Hermione Luck / Chief Columnist
Obesity
April 10, 2020

The Covid crisis has certainly put us back on our heels. Coming into Fall when we’ll begin the migration indoors, we look straight ahead at the specter of winter. The people in the know tell us that this will result in a surge of Covid cases.
We’re being told, by the end of the year, more than 100,000,000 people will have been infected worldwide, and that this almost inconceivable toll most likely will be under-estimated. Of those infected, more than 2,000,000 people will have died, and they say that a quarter of that total will be Americans. It just keeps on coming, doesn’t it? American exceptionalism – We’re Number One!
And just to cheer us up, these same experts tell us that all those horrific statistics could eventually triple before we get a handle on this thing. Meanwhile, back at the White House, our president questions if we can shoot sunlight into our veins to arrest the disease. You can’t make this stuff up.
There are rumors of vaccines of course, but none in sight. There are also conspiracy theories that Covid is a hoax, sort of like the school massacres at Sandy Hook and Parkland. Interesting how the concept of evil finds its comfort zone on both sides of the coin.
In its wake, conspiracists believing they are defending themselves from evil, determined not to wear masks, essentially asking the rest of the world to bend over so they can wave the flag before shoving the flagpole up our behinds.
We have to take this pandemic seriously right now if we are to prevent a worst-case scenario. But what about a year from now in 2021? What about after the vaccine has been discovered?
What about when everyone returns to their jobs, or at least locates the jobs that are left over? What will we do to prevent another pandemic in the future? Can we learn from our mistakes, or are we destined to repeat them?

I have an idea … let’s take a deep dive into one especially vulnerable group of people who die from Covid. I’m talking about rampant obesity and its role in the death totals of the pandemic. There are no official figures yet, but so far it looks like once you factor out the senior citizens, and then the people with underlying diseases, you come to obesity as a primary Covid vulnerability.
- And who is most likely to be obese? The poor.
- And why are they likely to be obese?
- It’s not that they have sh*t for brains,
- it’s that they eat sh*t for food.
- What can we do about it?
- Let’s start with the history of SNAP,
- the Supplemental Nutrition Assistance Program.
- In the 1940’s, the first legacy food policies were directed at the problem that 40% of military recruits were malnourished and underweight.
Government subsidies addressed this incidence of malnourishment with a sense of purpose and self-preservation by creating The National School Lunch Program and general assistance programs such as food stamps. Unfortunately, this well-meaning effort gave birth to the mass production of highly processed, carbohydrate-oriented convenient food products bringing with it the American birth of caloric obesity.

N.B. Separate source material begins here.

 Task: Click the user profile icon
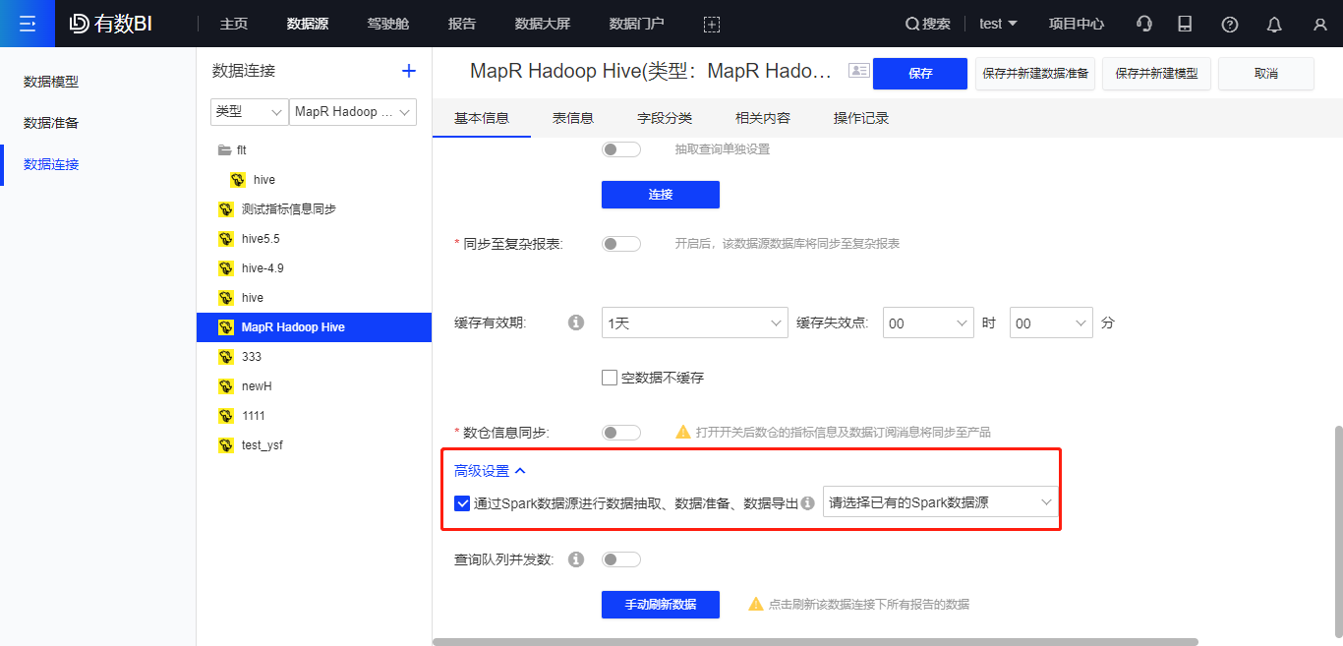[1319, 24]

The American diet thus began its pendulum swing, flipping from undernourished to overfed, from labor-intensive whole foods to hollow food products that needed little preparation or cooking time. And here we are – out of shape, stomachs bulging, behinds taking up two parking spaces, huffing and puffing running after a bag of Cheetos.
Military America is now in a worse recruit situation than in the 40’s. In 2018, a council of retired admirals and generals discovered that 71% of young people between the ages of 17 and 24 did not qualify for military service, and obesity was a primary cause.
You ask what can we do – subsidize food stamps so the poor can shop at Whole Foods? Educate the young as to how a dead-end mortality rate occupies the dark side of obesity? Stop dropping bombs on the rest of the world using the money to drop healthy recipes on the rest of America?
Sure, there a lot of ha-ha’s making the rounds, but one thing is clear – America is eating itself into oblivion. The question is, do we really care?